Pointing data for screenshots
####

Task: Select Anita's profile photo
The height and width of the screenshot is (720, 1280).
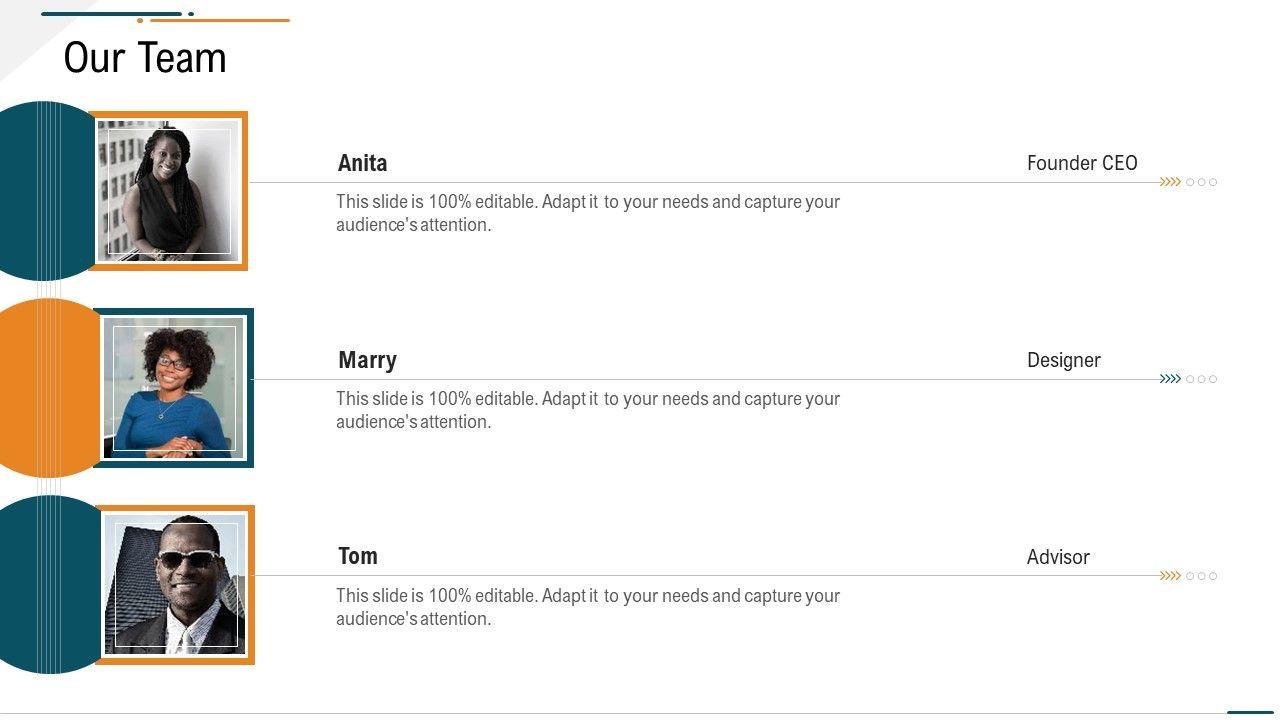Action: (169, 190)
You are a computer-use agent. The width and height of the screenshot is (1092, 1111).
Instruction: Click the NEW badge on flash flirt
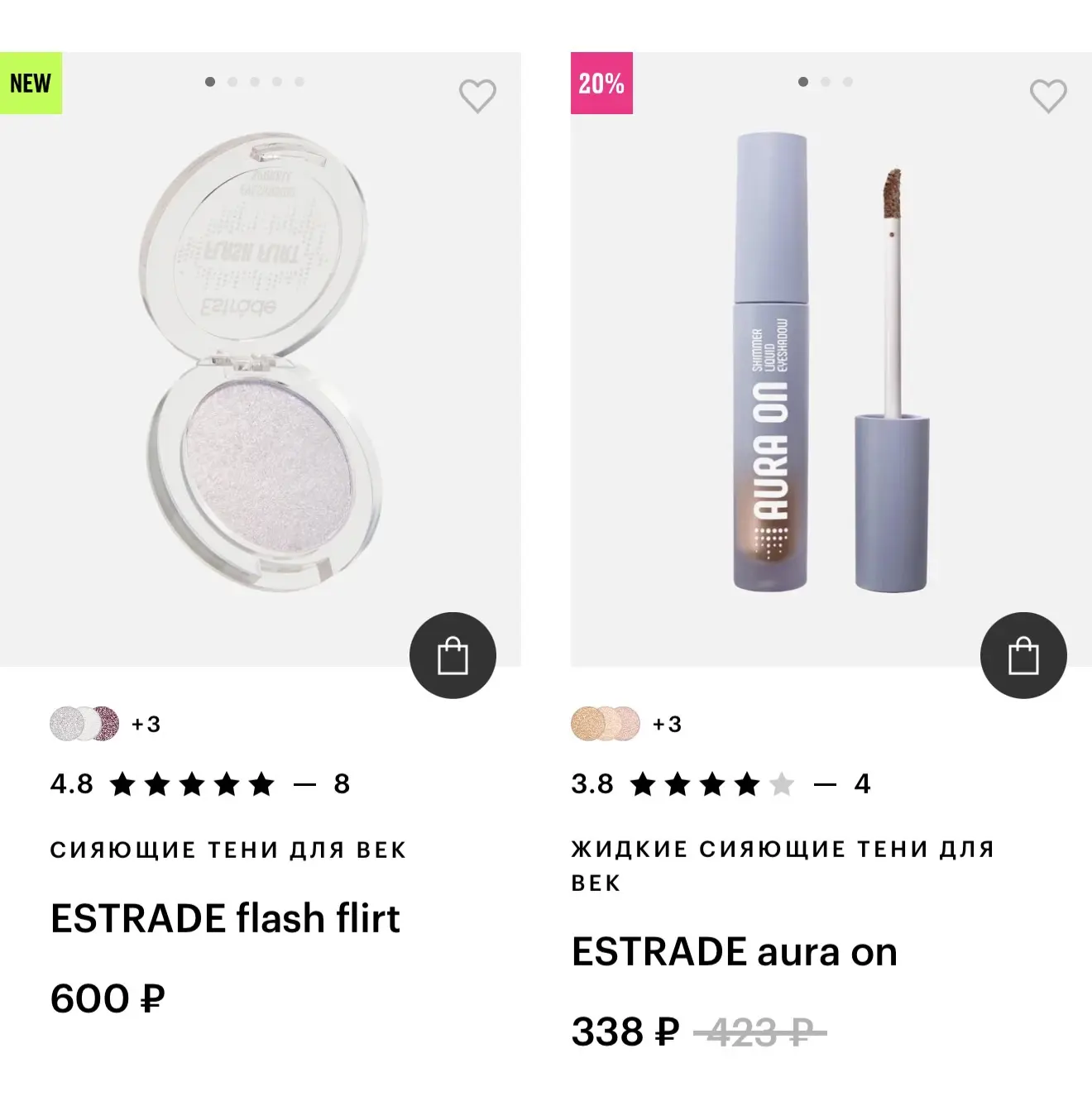(31, 83)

####

• REQUIREMENTS
Rewrite all of the data above, substituting "image" for "screenshot" and keeping everything else the same. Leave the pictures out of your answer.

• SOLUTION FOR THIS EXERCISE
Task: Select Anita's profile photo
The height and width of the image is (720, 1280).
Action: (169, 190)
You are a computer-use agent. The width and height of the image is (1092, 1111).
Instruction: Click the NEW badge on flash flirt
(31, 83)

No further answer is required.